Noted Local Author Lori Jakiela Kicks off Perspectives
In this exclusive essay, “Soft,” she describes her daughter’s beautiful sense of nostalgia as they ring in the New Year.
photo by chuck beard
My daughter Phelan weeps every New Year’s Eve.
It started when she was 4 years old. Decked out in party hats that cut lines into our cheeks, we watched Anderson Cooper and Kathy Griffin pretend-flirt as the ball started to fall like a small planet over Times Square. Phelan leaned into me and her body stiffened like she was bracing for impact. When everyone yelled “Happy New Year!” and fireworks and confetti filled the TV screen, Phelan buried her face in my hair. She flung herself at her father’s chest and swatted her brother.
She dropped to the floor, boneless, inconsolable, and we had no idea why.
“Goodbye, goodbye,” she cried.
“I miss the good old days,” she said later, and I said, “You’re 4, sweetie.”
My daughter was born with a beautiful sense of nostalgia.
“Old soul,” my friend Tonya says.
Tonya runs a yoga studio filled with Buddha statues and incense, dried flowers and velvety drapes in our rusty mill town of Trafford. The studio used to be Mel’s Barber Shop. The Westmoreland Ghost Hunters occasionally stop by, believing Mel, who played stand-up bass, haunts the place.
When she’s alone at night, Tonya hears music.
Tonya knows old souls.
I think she, like my daughter, is one.
The best people are.
When we replaced the floor in our kitchen, Phelan, who was 7, wept over that, too.
She threw herself onto the sticky yellowed tiles that had been in place since the 1970s.
“Goodbye, floor,” she said, like she was losing a friend.
I tried to pick her up — the floor was not only old, but gross. Desiccated Cheerios, bits of old toast and cookie crumbs stuck in her long blonde curls.
I said, “Sweetheart, what’s wrong? You’ll love the new floor.
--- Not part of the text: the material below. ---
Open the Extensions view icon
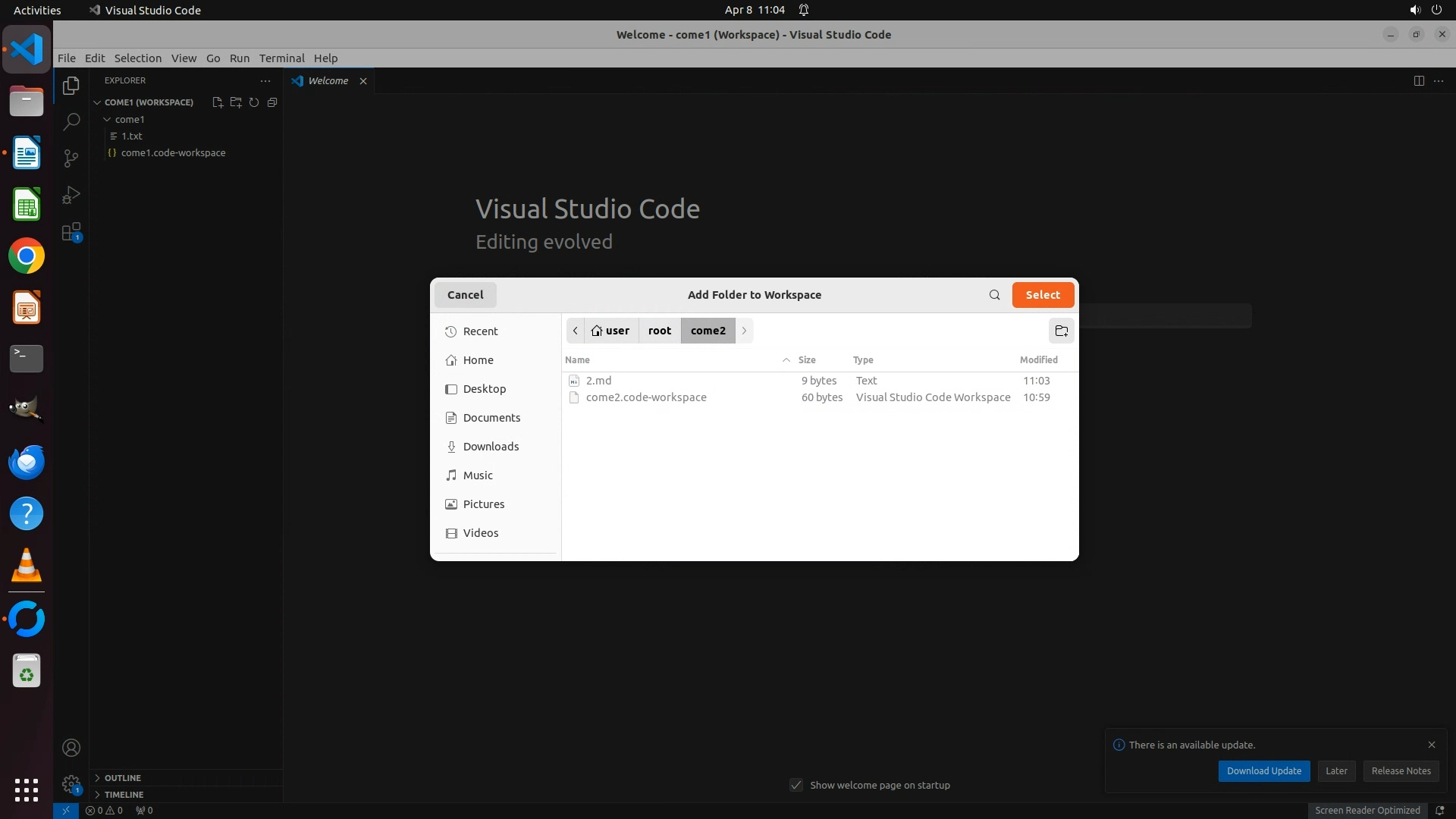1456x819 pixels. point(71,232)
You can slide across it in your socks. It’ll be like ice skating.”
“Really?” she said, and tried to smile.
Then she wept again.
The same thing happened when we tried to replace the stained carpet in her bedroom, when we tried to paint her walls, and when our minivan died.
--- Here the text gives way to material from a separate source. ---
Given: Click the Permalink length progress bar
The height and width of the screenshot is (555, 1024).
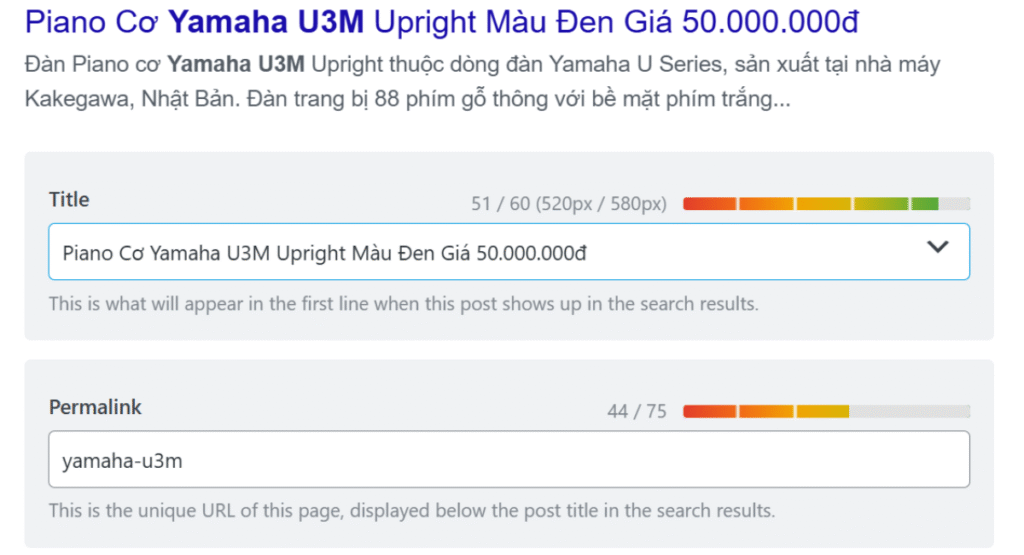Looking at the screenshot, I should 826,411.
Phelan was 8 when we bought a lime-green replacement Kia. “Goodbye, van,” she said. “We had some good times.”
Lime green was her favorite color that year. It showed up in every picture she drew.
“Your brother threw up in that van all the time,” I said.
The car salesman, rubbing his comb-over, tried to console my daughter. He gave her a lollipop. He gave her a balloon.
Phelan thanked him and kept crying.
“What’s wrong with that kid?” another salesman said.
When I was a child, I cried a lot.
My mother, annoyed and worried, bought a book called “Cry-Baby Duck” and read it to me at bedtime. Children’s books have morals, and this one wanted me to toughen up.
“Cry-baby duck,” my mother would say whenever I was upset. “Let’s have a pity party, one two three, awwww.”
The duck in that story cried because he wanted to be bigger, prettier, less duck-ish. The duck in that story cried whenever he didn’t get his way.
None of these were the reasons I cried, and my mother knew that.
“You and your feelings,” she said, like feelings made her itchy. “Grow a thicker skin already.”
A few years ago, when Phelan was 10, we found a copy of “Cry-Baby Duck” and read it together. When we were done, Phelan looked stunned.
“What kind of monster reads a book like that to a child?” she said.
Sometimes I worry my daughter is too sensitive.
Sometimes I wish I could find armor to protect her from the loss that will come and keep coming.
My mother wasn’t being cruel.
She was afraid.
When I worry about Phelan, I try to remember that her capacity for tears is matched only by her capacity for joy. One day, years ago, her brother caught her spinning and dancing in the kitchen.
“Life isn’t all daisies and roses, you know,” he said.
Phelan kept spinning.
She laughed and said, “Who’s Daisy?”
My daughter’s first word was “abre,” Spanish for “open.”
When she said it, she held her arms wide, reaching out of her crib, like she wanted to take everything in.
“Be soft,” Kurt Vonnegut Jr. said. “Do not let the world make you hard.”
My daughter is 13 now, embarrassed by her big feelings, I think.
Life feels harder and crueler every day. Just turn on the news.
And still.
In October, Phelan and I visited Times Square. She looked up at the Toshiba tower, the ball tucked safely in place. She looked around, the lights on Broadway, the smiling people taking pictures.
“It’s all too beautiful,” she said about New York, about the world.
Lori Jakiela is the author of five books. She lives in Pittsburgh with her husband, writer Dave Newman, and their children.